Did you file a bug for that? I'd be happy to look into the issue.

Finally, I wasn't sure what to do with the LookupWithMangledAndDemangledSymbol unit test since most of what it was testing no longer applies. For now I've updated it so that the test should pass, but we may just want to get rid of it altogether.

Yes - I think this can go away if/when your changes go in.

Pending Rafael's comments (and me adding some comments) I think this looks great. Thanks James.

Quuxplusone commented 7 years ago
> > Also haven't been able to test all the Kaleidoscope examples
> Did you file a bug for that? I'd be happy to look into the issue.

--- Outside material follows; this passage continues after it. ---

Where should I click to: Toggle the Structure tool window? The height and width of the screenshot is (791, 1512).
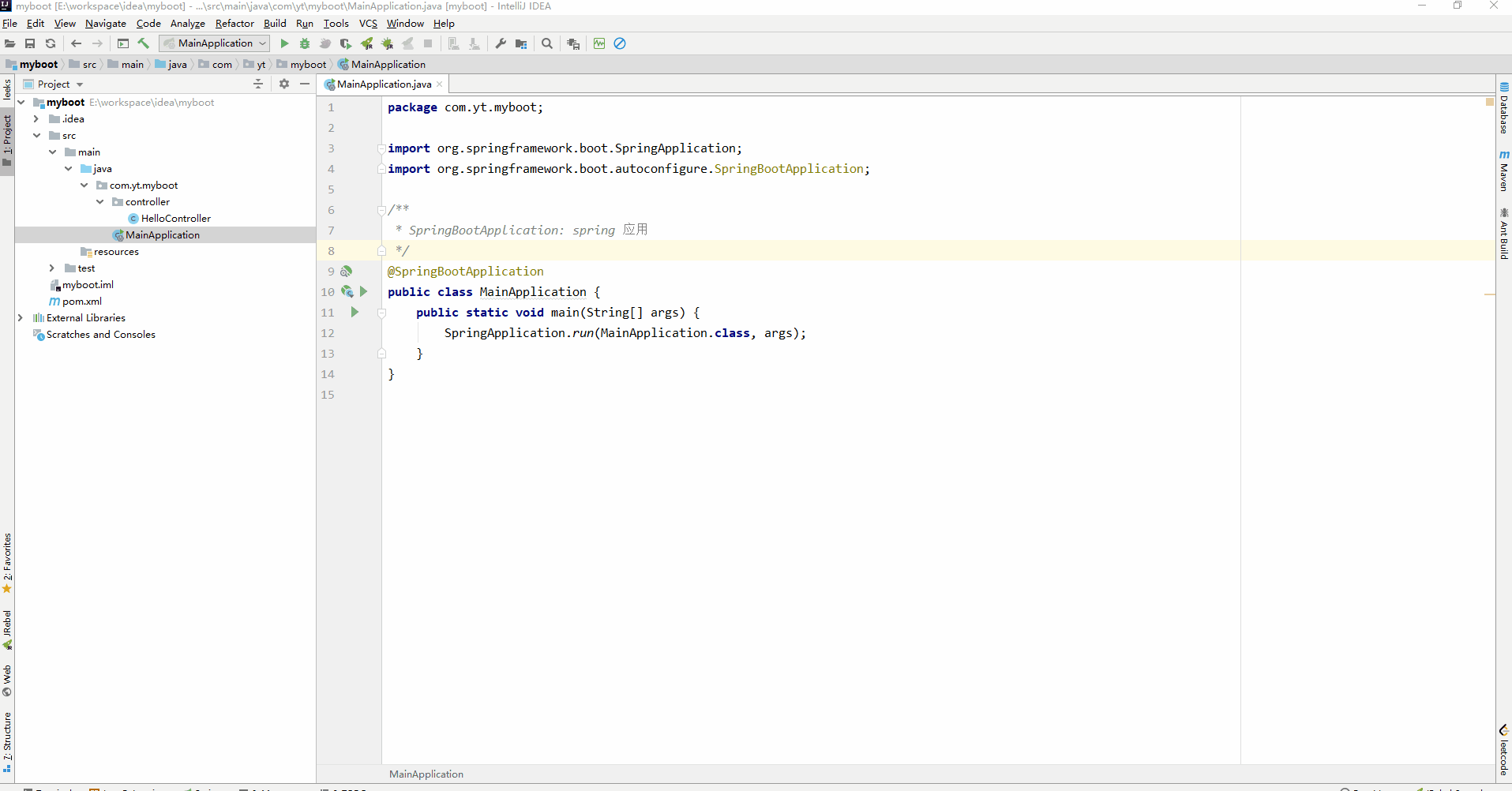(7, 742)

The main problem I had with Kaleidoscope was that nothing worked on Windows,
but there was already a bug raised for that (25493), and my proposed solution
was the same as the fix you committed and then reverted in January (rev
258665). Do you have a specific plan in mind for fixing that still, or would
you be interested in alternative proposals?

Another issue I had was with the Remote-JIT example not working on Linux (it's
not supported at all on Windows, but that is a known limitation I think). I
raised bug 30417 for the Linux issue along with a proposed patch.

I think there was at least one other problem with the Windows code, but until
bug 25493 is addressed there didn't seem much point in trying to fix anything
else.

I also encountered an issue with the interpreter's address resolution which I
raised as bug 30584 along with a proposed patch. Not sure if that is also your
department.
Quuxplusone commented 6 years ago

I stumbled upon this bug in a simple scenario:

On Windows i386 I compiled a simple C program with -S -emit-llvm and piped it directly into lli.exe. This resulted in errors like

LLVM ERROR: Program used external function '_puts' which could not be resolved!

or

LLVM ERROR: Program used external function '___stdio_common_vsprintf' which could not be resolved!

In other words, all symbols were prefixed with additional underscore. However, applying a patch from this PR fixed it. Hoping this will be committed soon.